Some amusing memories about faculty are closely associated with these early days. We have had many a chuckle over the time Bruce Hanchett and Mary Magruder decided to “play postman” after finding all the Swinnertons’ love letters of past years which were carefully put away in their storeroom (a back shed). Those of us who found the letters in our mail boxes were forced for a time to suppress our smiles in public because the parents of the children took it so hard, but now we can all laugh about it. One great excitement was when Ann Putnam and Day Lesierson, about four-year-olds, were found “sliding” on the mansard roof of the Mills House, three stories up.
The story of how Albert Liddle drove off from a filling station without knowing that his wife, who had been asleep on the back seat, had gotten out of the car, how she and the local police had the police at the next town notified to stop him, how he found out before reaching there and went back for her, and the troubles they had to convince the police in both towns that the lady was not a gay deceiver but really his legitimate wife—can never be quite appreciated without hearing her tell it.
There are some very old Antioch stories that I have never seen in print that should not be lost. One is of a one-time candidate for President of the College who was making a trial address in Kelly Hall. He put his hat on the floor of the stage in the place where the college cat was used to sit during assemblies. The cat spent the whole time circling around the hat, which made the candidate so nervous he could not talk well, and he did not become president. Another was that the Crown Prince of dismembered Poland applied for a position on the faculty, but Horace Mann would not appoint him because he used tobacco! He was looking for a refuge from secret agents who were trying to extinguish the Polish royal line—and certainly needed one, for soon afterward he was stabbed to death in Covington, Kentucky.

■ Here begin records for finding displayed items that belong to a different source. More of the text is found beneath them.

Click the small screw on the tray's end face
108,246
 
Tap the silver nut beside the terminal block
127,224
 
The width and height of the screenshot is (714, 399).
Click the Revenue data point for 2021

While the Mills family still lived in the big house, there an English “remittance man” who had his home nearby on the Dayton pike, on what is now the Will Husted farm. His generous-sized checks came in envelopes with a most impressive coat-of-arms on them. He fell in love with a niece in the Mills family, and gave her expensive presents, the climax being a piano that had to be brought by wagon all the way from the East. Soon after she got it she eloped with another man, leaving a note for him saying she had never cared for him, but only tried to get all the gifts from him that she could. He—poor man—retired into almost complete seclusion. When he died he was buried in the cemetery here with this inscription:
CLEMENT WESTBROOK MICHAEL
Died near Yellow Springs, October 15, 1858
“A Native of England”
Herbert Ellis tells me that Michael had a hall built where Antioch students were invited to come and dance—that in the 1850’s.
Admirers of Emerson may be interested to know that when he visited the Horace Manns he liked to sit in their house at the window overlooking the campus, which corresponded to the one in the library to the east of the front door, the library having been built on the foundation of the Horace Mann House after it burned down.
Those who enjoy The Marble Faun should know that Adeline Shepard, the Antioch girl who went with the Hawthornes to Europe and was portrayed as Hilda, had as her room the northeast one of the third floor of North Hall. Bessie Totten supplied me with this information.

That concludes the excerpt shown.